My godmother, Anne Hull (left) and grandmother, Mary Howe, about 1920. They were both pianists and composers, and performed together as a piano duo from 1912 until 1935. They met at the Peabody Conservatory in Baltimore in 1905, when my grandmother was studying piano with Ernest Hutchinson. She later returned to the Peabody (with the full support of her husband) to study composition with Gustav Strube, gaining her diploma in 1922. She was active musically until the early 1960s, an internationally recognized composer, and a founder of the National Symphony.

Anne was studying for an Artist’s Diploma and Teaching Certificate. She had a rich musical life, never married, teaching first at The Institute of Musical Art in New York, and later The Juilliard Graduate School, retiring in 1968 at the age of 80!

Friends for the rest of their lives, they did extraordinary things in a world that sometimes considered them dilettantes (they weren’t) and not to be taken seriously (they were).

My grandmother’s unequivocal take on being a woman composer, circa 1950:

“Women composers should be played more than they are. I don’t think conductors have a prejudice against women composers now. But no one puts women writers or women painters in a class any more and they still do with women composers. I know I considered it a handicap to be a woman when I started composing. I’m not a feminist. But I think I would have gotten along faster if I’d been a man.”

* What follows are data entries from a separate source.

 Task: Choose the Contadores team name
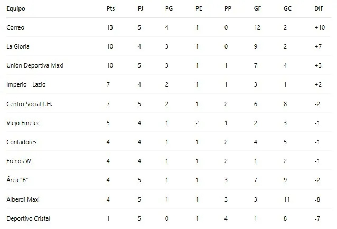click(22, 142)
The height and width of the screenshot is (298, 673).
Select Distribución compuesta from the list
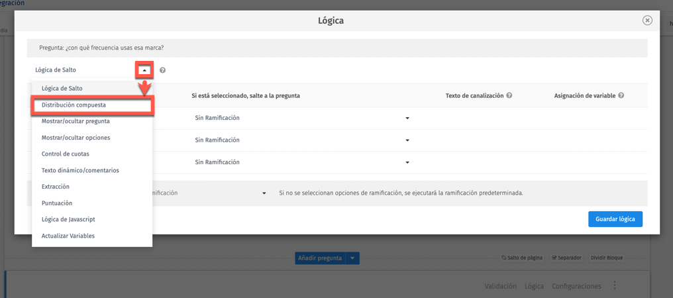(x=74, y=105)
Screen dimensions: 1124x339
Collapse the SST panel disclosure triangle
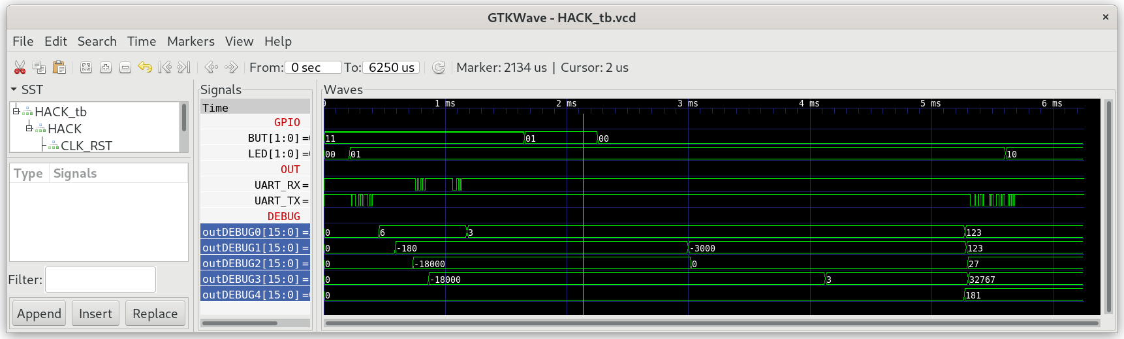click(14, 89)
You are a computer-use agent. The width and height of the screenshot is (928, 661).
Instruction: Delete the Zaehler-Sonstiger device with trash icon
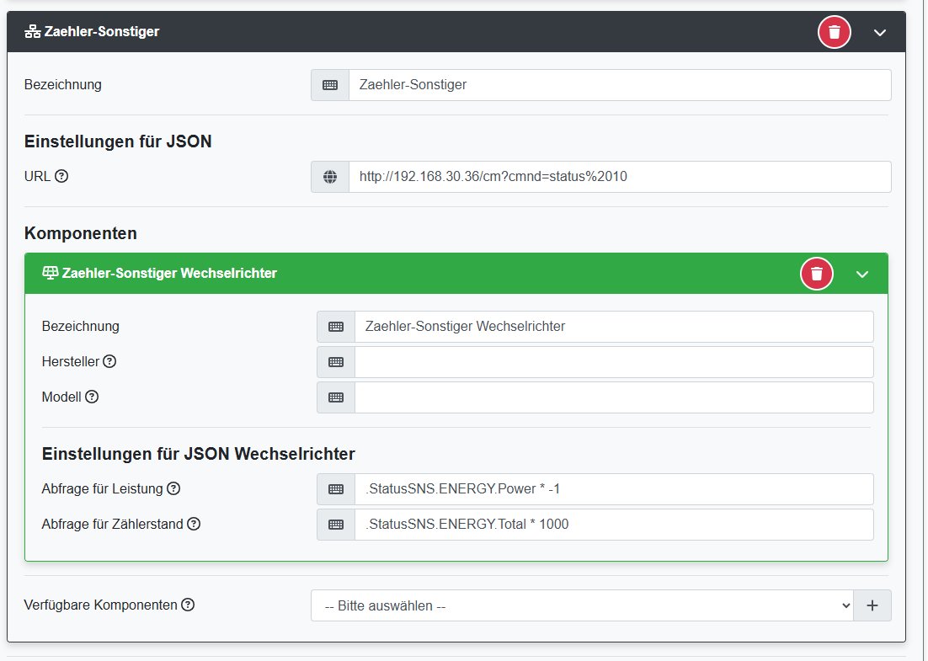click(x=834, y=32)
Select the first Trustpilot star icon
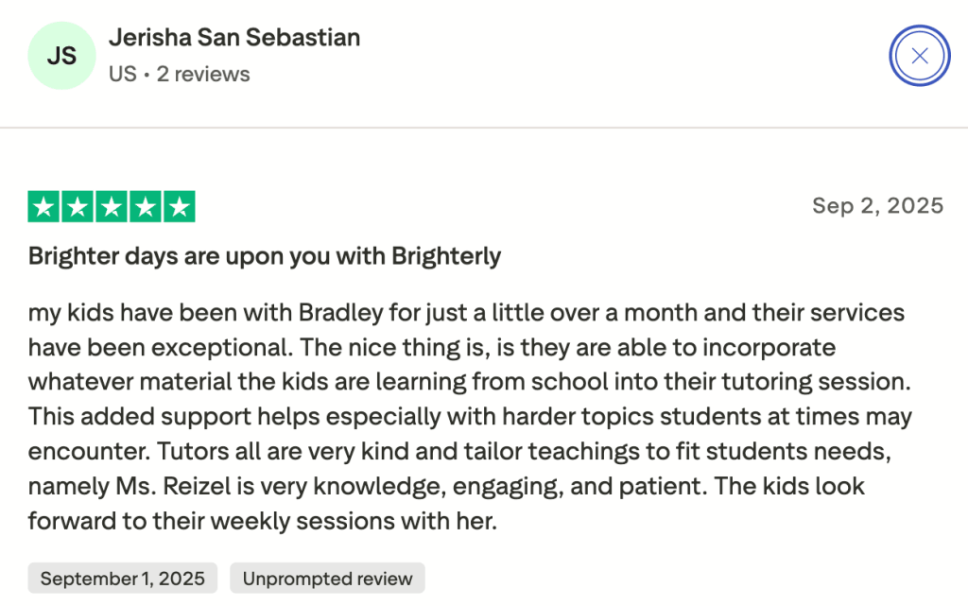Viewport: 968px width, 606px height. (43, 205)
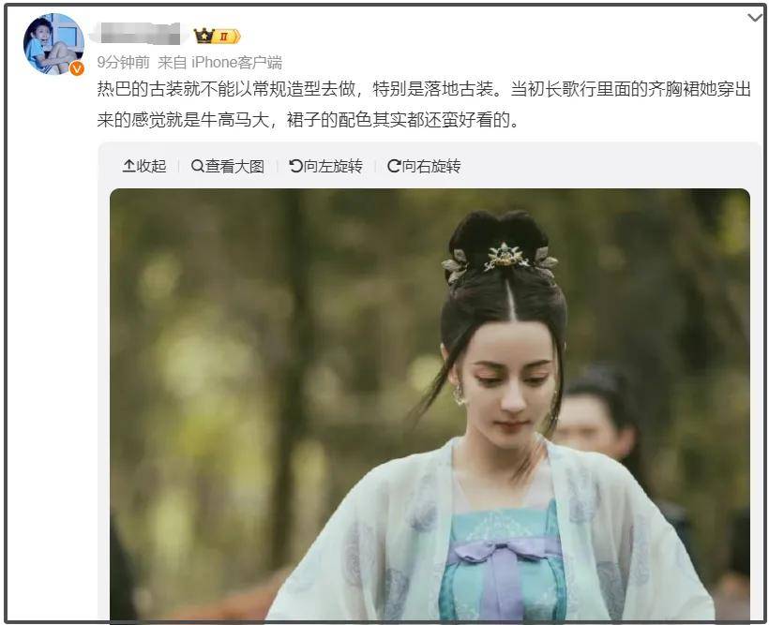The height and width of the screenshot is (625, 769).
Task: Click the level II badge beside the crown
Action: point(227,37)
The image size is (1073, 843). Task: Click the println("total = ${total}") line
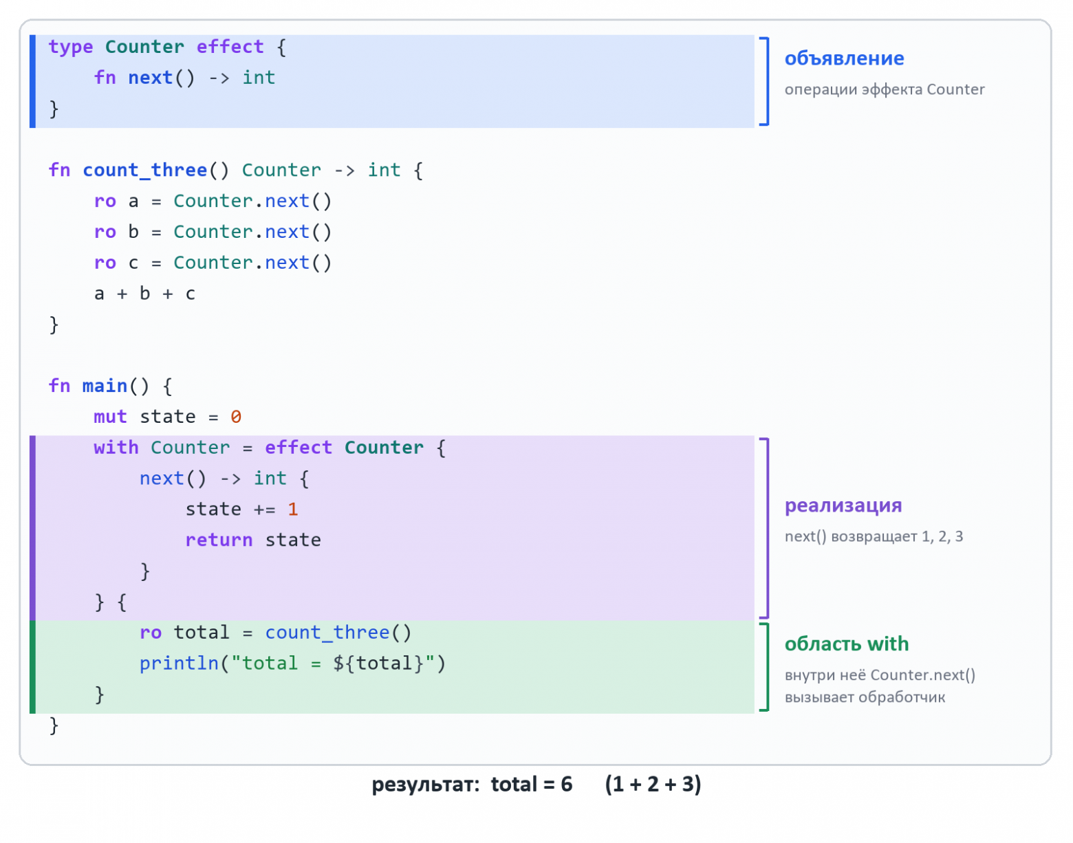pyautogui.click(x=292, y=664)
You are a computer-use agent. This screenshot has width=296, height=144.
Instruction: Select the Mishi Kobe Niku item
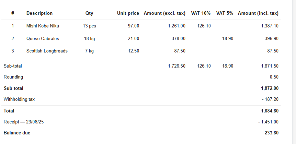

I generally admire her pieces, and think her art songs were her strongest. She knew many poets, and read poetry voraciously. Her friendship with the poet Elinor Wylie, whom she met at the MacDowell Colony, is a story in itself. A particular favorite of mine is her setting of Wylie’s poem “When I Died in Berners Street”. I have been working on it with my voice teacher, and like to think she would appreciate the effort, if not the result!